▸ What is expected: Present every row below as a numbered list, omitting any blank lines.

•••

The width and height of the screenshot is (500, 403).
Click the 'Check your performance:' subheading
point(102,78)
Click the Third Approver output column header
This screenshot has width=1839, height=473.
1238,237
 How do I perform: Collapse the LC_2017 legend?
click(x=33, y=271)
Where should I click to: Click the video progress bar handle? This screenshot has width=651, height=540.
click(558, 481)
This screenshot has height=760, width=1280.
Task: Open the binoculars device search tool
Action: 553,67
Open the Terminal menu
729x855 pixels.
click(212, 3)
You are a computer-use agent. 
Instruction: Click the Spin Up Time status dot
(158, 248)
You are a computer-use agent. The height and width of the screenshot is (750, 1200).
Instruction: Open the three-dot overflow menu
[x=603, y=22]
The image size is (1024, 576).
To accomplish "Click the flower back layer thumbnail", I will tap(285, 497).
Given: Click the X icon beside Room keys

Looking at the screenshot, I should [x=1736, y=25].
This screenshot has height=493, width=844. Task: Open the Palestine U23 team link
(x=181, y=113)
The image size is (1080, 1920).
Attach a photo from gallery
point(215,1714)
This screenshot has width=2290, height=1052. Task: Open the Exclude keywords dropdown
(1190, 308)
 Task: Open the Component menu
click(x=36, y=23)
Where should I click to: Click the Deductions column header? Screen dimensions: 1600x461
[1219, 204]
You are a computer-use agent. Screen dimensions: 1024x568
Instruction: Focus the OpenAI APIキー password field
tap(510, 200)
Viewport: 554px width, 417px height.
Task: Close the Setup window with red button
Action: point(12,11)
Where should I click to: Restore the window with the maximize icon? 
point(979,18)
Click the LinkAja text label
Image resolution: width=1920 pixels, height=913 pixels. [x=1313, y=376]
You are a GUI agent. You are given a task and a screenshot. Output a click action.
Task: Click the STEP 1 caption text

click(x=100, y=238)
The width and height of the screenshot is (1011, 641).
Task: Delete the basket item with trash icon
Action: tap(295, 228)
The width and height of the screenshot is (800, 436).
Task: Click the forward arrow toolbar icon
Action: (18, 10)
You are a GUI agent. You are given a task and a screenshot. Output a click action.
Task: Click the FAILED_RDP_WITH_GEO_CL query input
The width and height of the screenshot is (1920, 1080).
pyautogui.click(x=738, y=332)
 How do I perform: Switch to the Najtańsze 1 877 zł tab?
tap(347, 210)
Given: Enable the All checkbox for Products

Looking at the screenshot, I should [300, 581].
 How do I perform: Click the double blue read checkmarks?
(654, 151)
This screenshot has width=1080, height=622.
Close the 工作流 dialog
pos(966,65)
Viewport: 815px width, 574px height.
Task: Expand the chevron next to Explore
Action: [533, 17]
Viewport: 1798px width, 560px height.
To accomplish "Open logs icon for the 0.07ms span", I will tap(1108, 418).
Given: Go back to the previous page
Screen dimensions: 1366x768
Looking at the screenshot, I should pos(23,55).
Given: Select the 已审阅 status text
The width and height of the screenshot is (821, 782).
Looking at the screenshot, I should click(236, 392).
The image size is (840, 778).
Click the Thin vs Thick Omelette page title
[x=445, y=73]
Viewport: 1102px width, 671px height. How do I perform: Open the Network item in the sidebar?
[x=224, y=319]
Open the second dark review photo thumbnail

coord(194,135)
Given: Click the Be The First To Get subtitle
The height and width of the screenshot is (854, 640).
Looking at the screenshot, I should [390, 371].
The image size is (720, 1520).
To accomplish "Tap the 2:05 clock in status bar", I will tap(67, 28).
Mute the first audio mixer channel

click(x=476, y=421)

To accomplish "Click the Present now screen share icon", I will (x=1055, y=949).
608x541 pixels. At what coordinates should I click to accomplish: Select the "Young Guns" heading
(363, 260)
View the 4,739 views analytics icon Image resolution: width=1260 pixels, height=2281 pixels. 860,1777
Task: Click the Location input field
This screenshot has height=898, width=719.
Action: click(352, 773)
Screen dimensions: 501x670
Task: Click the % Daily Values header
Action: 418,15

•••

▸ Completed exercise:
1. The width and height of the screenshot is (500, 403).
2. Click the 'Check your performance:' subheading
3. point(102,78)
4. Click the Third Approver output column header
5. This screenshot has width=1839, height=473.
6. 1238,237
7.  How do I perform: Collapse the LC_2017 legend?
8. click(x=33, y=271)
9. Where should I click to: Click the video progress bar handle? This screenshot has width=651, height=540.
10. click(558, 481)
11. This screenshot has height=760, width=1280.
12. Task: Open the binoculars device search tool
13. Action: 553,67
14. Open the Terminal menu
15. 729x855 pixels.
16. click(212, 3)
17. You are a computer-use agent. 
18. Instruction: Click the Spin Up Time status dot
19. (158, 248)
20. You are a computer-use agent. The height and width of the screenshot is (750, 1200).
21. Instruction: Open the three-dot overflow menu
22. [x=603, y=22]
23. The image size is (1024, 576).
24. To accomplish "Click the flower back layer thumbnail", I will tap(285, 497).
25. Given: Click the X icon beside Room keys
26. Looking at the screenshot, I should [x=1736, y=25].
27. This screenshot has height=493, width=844. Task: Open the Palestine U23 team link
28. (x=181, y=113)
29. The image size is (1080, 1920).
30. Attach a photo from gallery
31. point(215,1714)
32. This screenshot has width=2290, height=1052. Task: Open the Exclude keywords dropdown
33. (1190, 308)
34.  Task: Open the Component menu
35. click(x=36, y=23)
36. Where should I click to: Click the Deductions column header? Screen dimensions: 1600x461
37. [1219, 204]
38. You are a computer-use agent. Screen dimensions: 1024x568
39. Instruction: Focus the OpenAI APIキー password field
40. tap(510, 200)
41. Viewport: 554px width, 417px height.
42. Task: Close the Setup window with red button
43. Action: point(12,11)
44. Where should I click to: Restore the window with the maximize icon? 
45. point(979,18)
46. Click the LinkAja text label
47. Image resolution: width=1920 pixels, height=913 pixels. [x=1313, y=376]
48. You are a GUI agent. You are given a task and a screenshot. Output a click action.
49. Task: Click the STEP 1 caption text
50. click(x=100, y=238)
51. The width and height of the screenshot is (1011, 641).
52. Task: Delete the basket item with trash icon
53. Action: tap(295, 228)
54. The width and height of the screenshot is (800, 436).
55. Task: Click the forward arrow toolbar icon
56. Action: (18, 10)
57. You are a GUI agent. You are given a task and a screenshot. Output a click action.
58. Task: Click the FAILED_RDP_WITH_GEO_CL query input
59. The width and height of the screenshot is (1920, 1080).
60. pyautogui.click(x=738, y=332)
61.  How do I perform: Switch to the Najtańsze 1 877 zł tab?
62. tap(347, 210)
63. Given: Enable the All checkbox for Products
64. Looking at the screenshot, I should [300, 581].
65.  How do I perform: Click the double blue read checkmarks?
66. (654, 151)
67. This screenshot has width=1080, height=622.
68. Close the 工作流 dialog
69. pos(966,65)
70. Viewport: 815px width, 574px height.
71. Task: Expand the chevron next to Explore
72. Action: [533, 17]
73. Viewport: 1798px width, 560px height.
74. To accomplish "Open logs icon for the 0.07ms span", I will tap(1108, 418).
75. Given: Go back to the previous page
76. Screen dimensions: 1366x768
77. Looking at the screenshot, I should pos(23,55).
78. Given: Select the 已审阅 status text
79. The width and height of the screenshot is (821, 782).
80. Looking at the screenshot, I should click(236, 392).
81. The image size is (840, 778).
82. Click the Thin vs Thick Omelette page title
83. [x=445, y=73]
84. Viewport: 1102px width, 671px height. How do I perform: Open the Network item in the sidebar?
85. [x=224, y=319]
86. Open the second dark review photo thumbnail
87. coord(194,135)
88. Given: Click the Be The First To Get subtitle
89. The height and width of the screenshot is (854, 640).
90. Looking at the screenshot, I should [390, 371].
91. The image size is (720, 1520).
92. To accomplish "Tap the 2:05 clock in status bar", I will tap(67, 28).
93. Mute the first audio mixer channel
94. click(x=476, y=421)
95. To accomplish "Click the Present now screen share icon", I will (x=1055, y=949).
96. 608x541 pixels. At what coordinates should I click to accomplish: Select the "Young Guns" heading
97. (363, 260)
98. View the 4,739 views analytics icon Image resolution: width=1260 pixels, height=2281 pixels. 860,1777
99. Task: Click the Location input field
100. This screenshot has height=898, width=719.
101. Action: click(352, 773)
102. Screen dimensions: 501x670
103. Task: Click the % Daily Values header
104. Action: 418,15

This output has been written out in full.